Bagian Dokumen:

──────────────────────────────

Thursday, December 17, 2015

Kalibedog

Lutfi Zahwar Lupet

Tiga bulan lebih aku tinggal di Dusun Sidorejo, Bantul, menumpang tinggal di Rumah Baca Komunitas. Selama itu pula belum pernah sekalipun aku berjalan kaki keliling dusun yang saat ini kutempati. Pergi ke manapun terbiasa naik motor, pemalas memang bahkan untuk sekedar ke masjid yang jaraknya tak sampai 300 meter. 
Baru tadi sore akhirnya aku kesampaian berkeliling dusun. Bersama dua tetangga di Rumah Baca Komunitas, Iput dan Daffa, keduanya baru duduk di bangku kelas lima sekolah dasar. Perjalanan itupun tidak direncanakan, tak sengaja. 
Seusai bermain bola sambil hujan-hujanan. Langit masih cerah, tanggung kalau harus kembali ke rumah. Alih-alih segera bersih-bersih badan lalu duduk manis di beranda memandangi taman yang ijo royo-royo di halaman. Mereka menggelandangku untuk membuntutinya. Pergilah kami bertiga menyusuri dam air yang letaknya tak begitu jauh dari tempat kami bermain bola. Selama di jalan kami tak menjumpai orang lain yang hujan-hujanan keliling. Barangkali karena hujan sore itu tak begitu deras, pelan tapi awet. Tapi kami banyak bertemu dan bertegur sapa dengan orang-orang yang selama ini tak pernah aku temui.

──────────────────────────────

Bahan yang Diambil:
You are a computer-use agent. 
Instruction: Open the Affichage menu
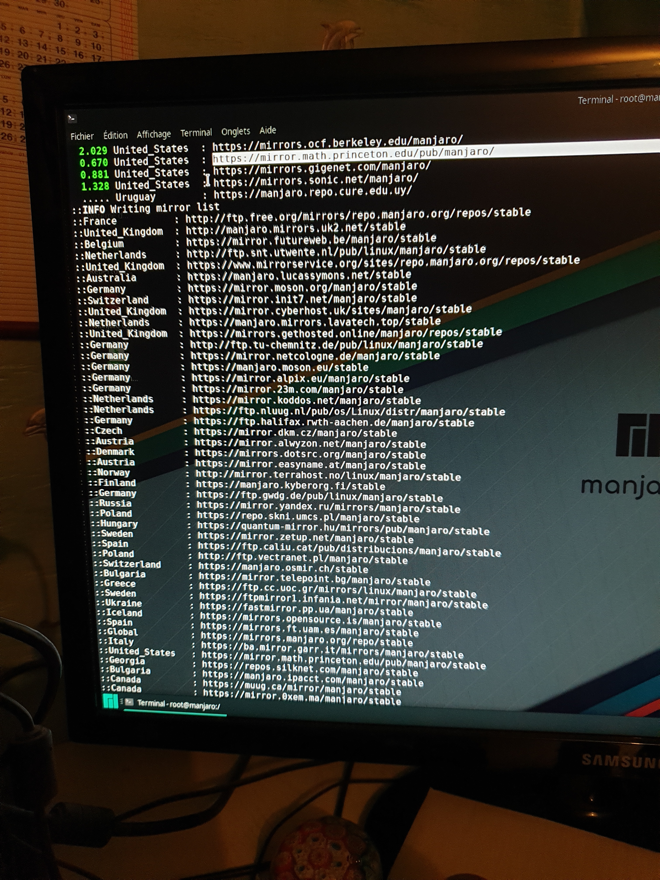coord(154,134)
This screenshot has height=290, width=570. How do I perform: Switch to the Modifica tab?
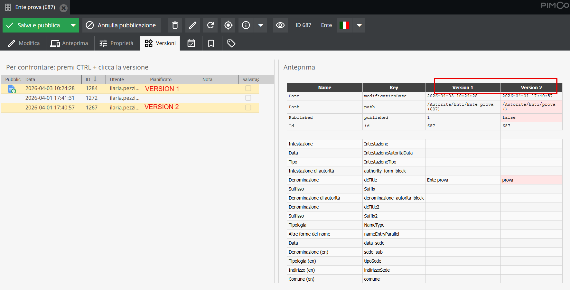[24, 43]
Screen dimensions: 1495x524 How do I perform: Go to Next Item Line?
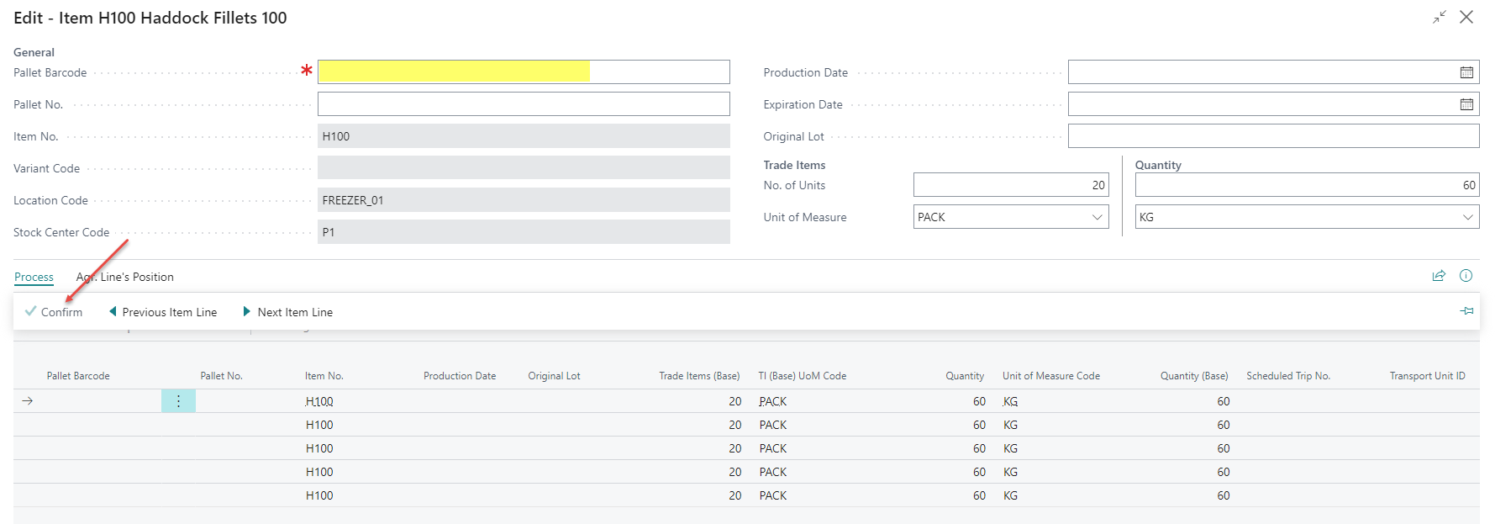(288, 312)
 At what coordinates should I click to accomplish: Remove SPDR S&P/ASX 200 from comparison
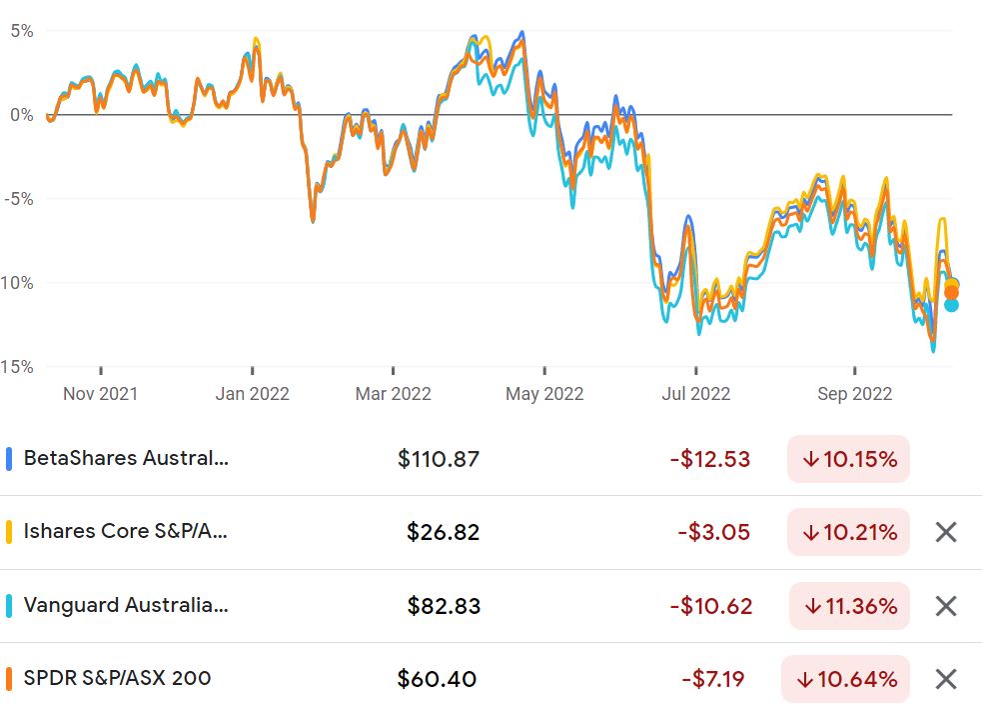946,680
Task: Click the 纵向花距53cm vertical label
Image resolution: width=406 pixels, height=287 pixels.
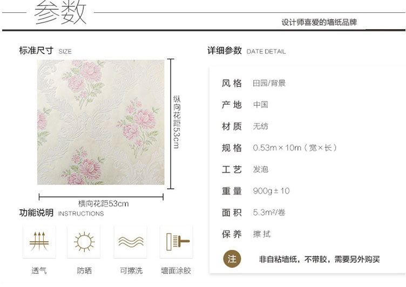Action: tap(177, 121)
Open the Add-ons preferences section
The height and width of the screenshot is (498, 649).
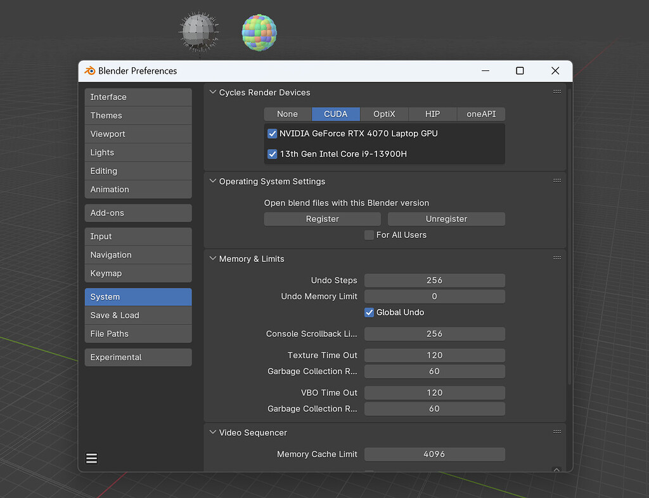click(138, 212)
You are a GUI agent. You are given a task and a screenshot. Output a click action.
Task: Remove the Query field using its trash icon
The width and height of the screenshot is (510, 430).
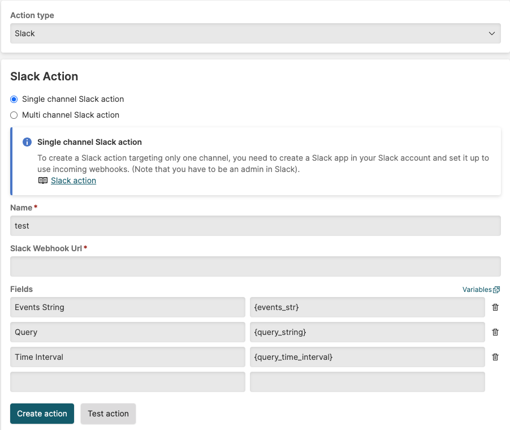(x=495, y=332)
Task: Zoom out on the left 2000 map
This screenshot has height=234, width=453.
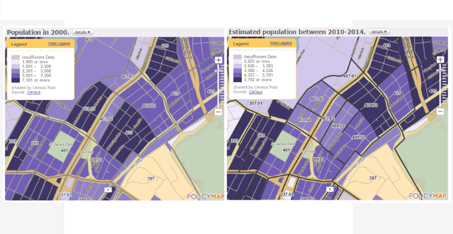Action: click(x=218, y=112)
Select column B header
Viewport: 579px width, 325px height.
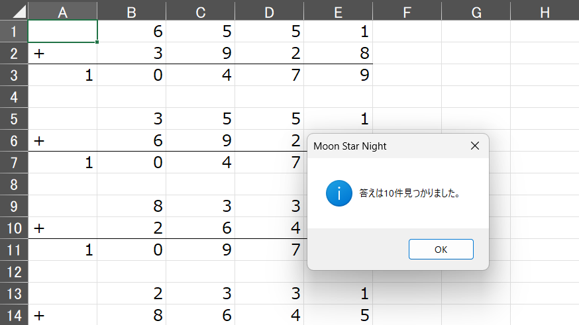click(131, 12)
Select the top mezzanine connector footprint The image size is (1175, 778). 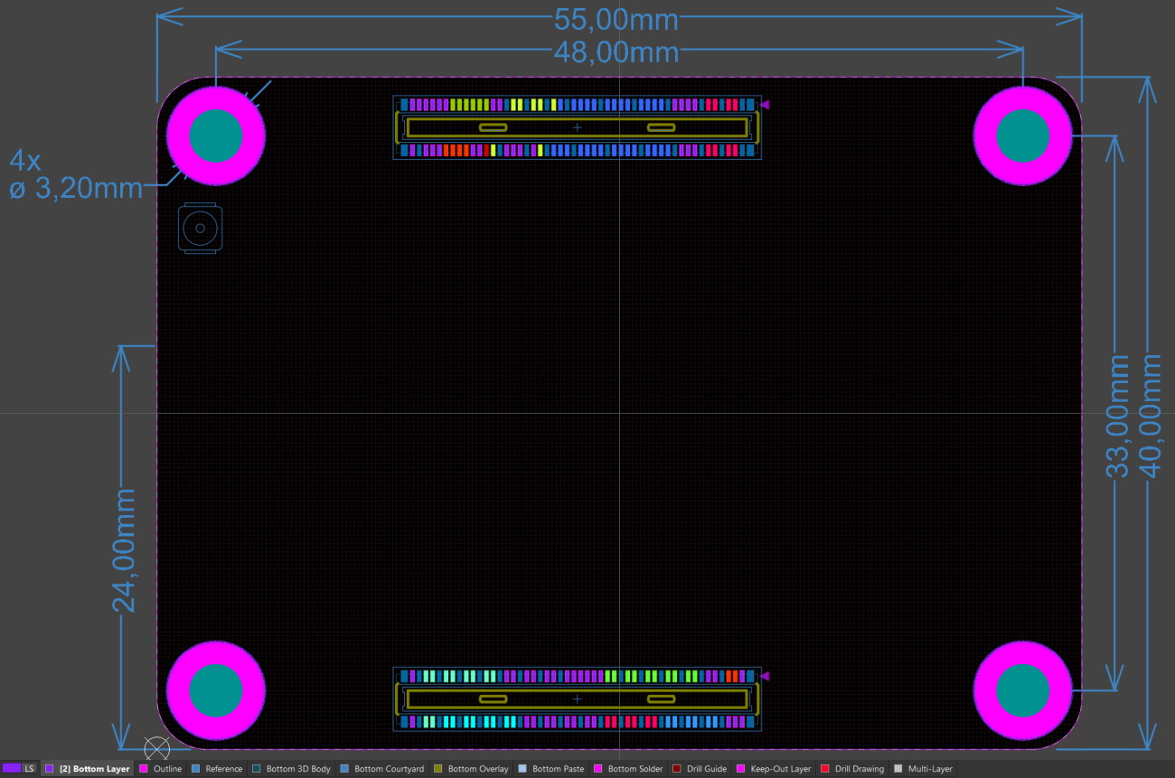tap(577, 127)
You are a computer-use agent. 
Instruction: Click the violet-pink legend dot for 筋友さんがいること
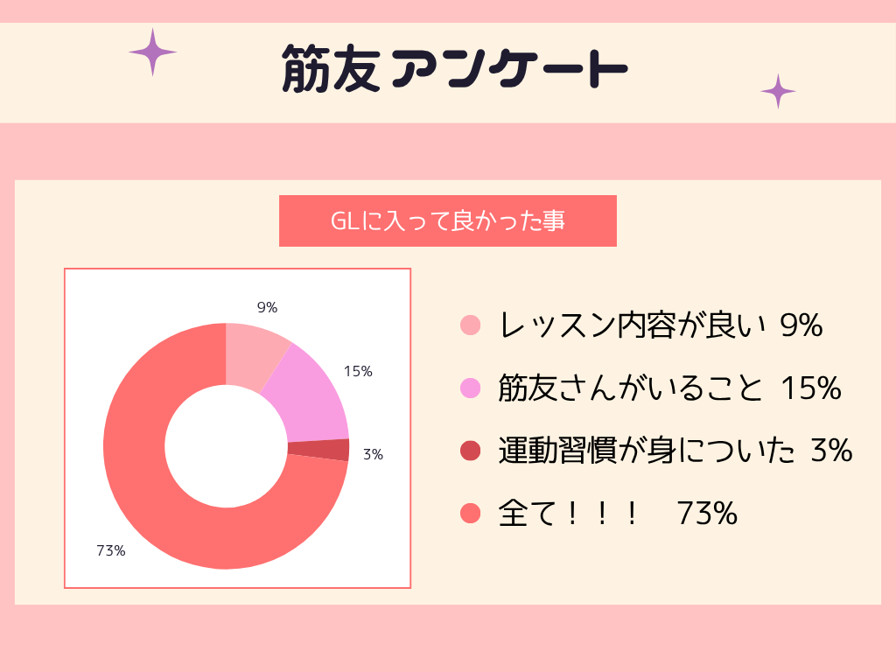pos(470,388)
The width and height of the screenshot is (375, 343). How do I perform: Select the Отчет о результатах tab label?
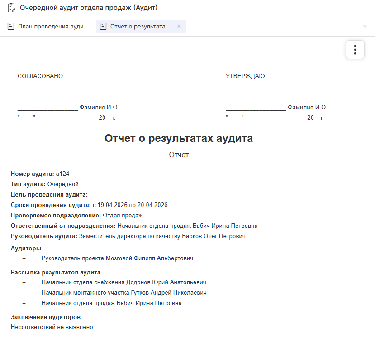coord(140,27)
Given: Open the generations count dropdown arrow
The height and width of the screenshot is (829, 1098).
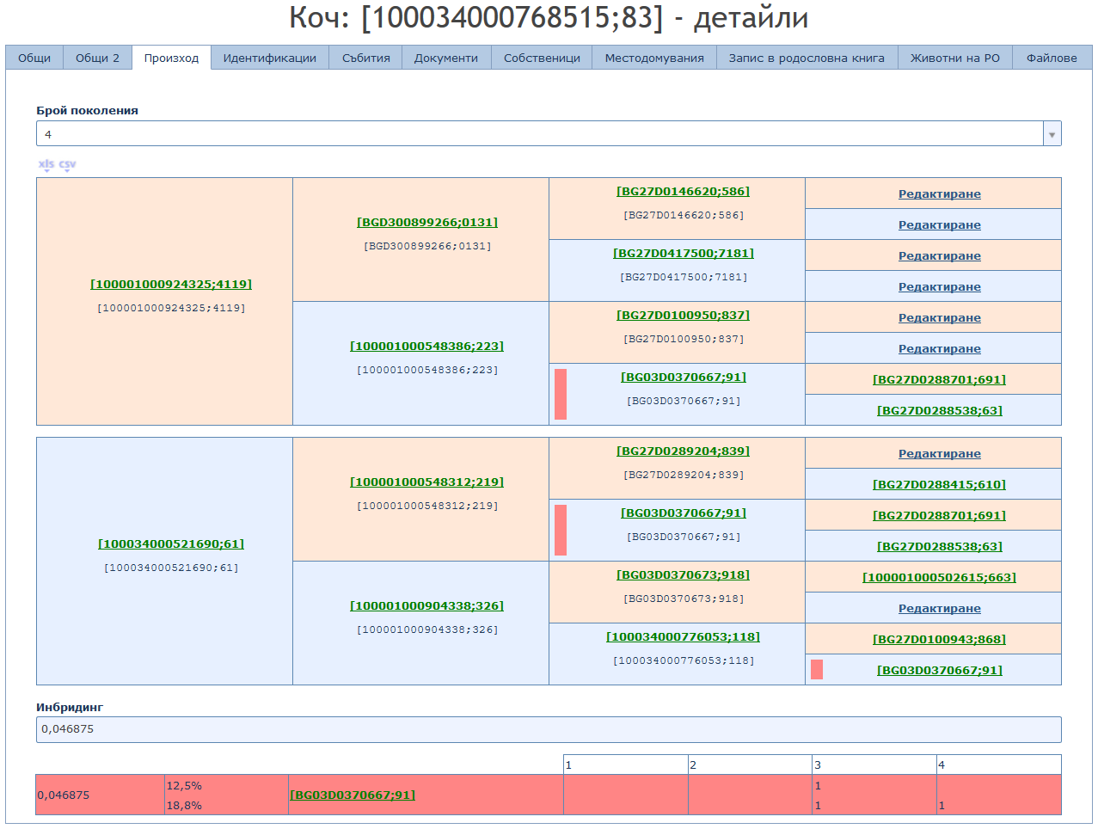Looking at the screenshot, I should click(1052, 134).
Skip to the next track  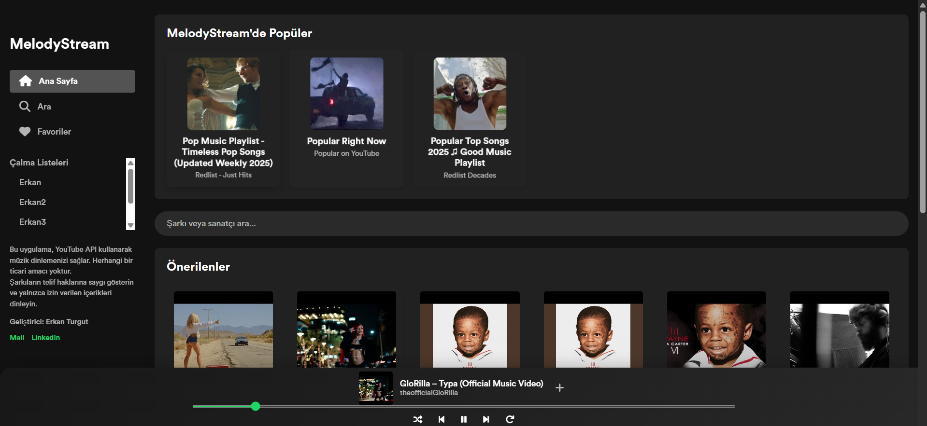pos(486,419)
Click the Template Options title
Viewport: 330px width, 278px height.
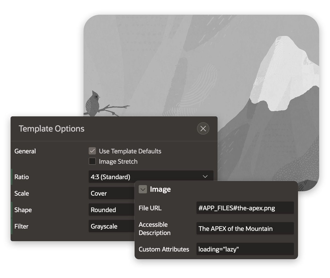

──────────────────────────────

Permintaan:
Tolong jawab pertanyaan berikut berdasarkan tulisan tentang Kalibedog.
(a) Berapa lama penulis sudah tinggal di Dusun Sidorejo?
(b) Iput dan Daffa duduk di kelas berapa?
(c) Apa yang disusuri mereka bertiga saat berkeliling?

Hasil yang Benar:
(a) Tiga bulan lebih.
(b) Kelas lima sekolah dasar.
(c) Dam air yang letaknya tak begitu jauh dari tempat mereka bermain bola.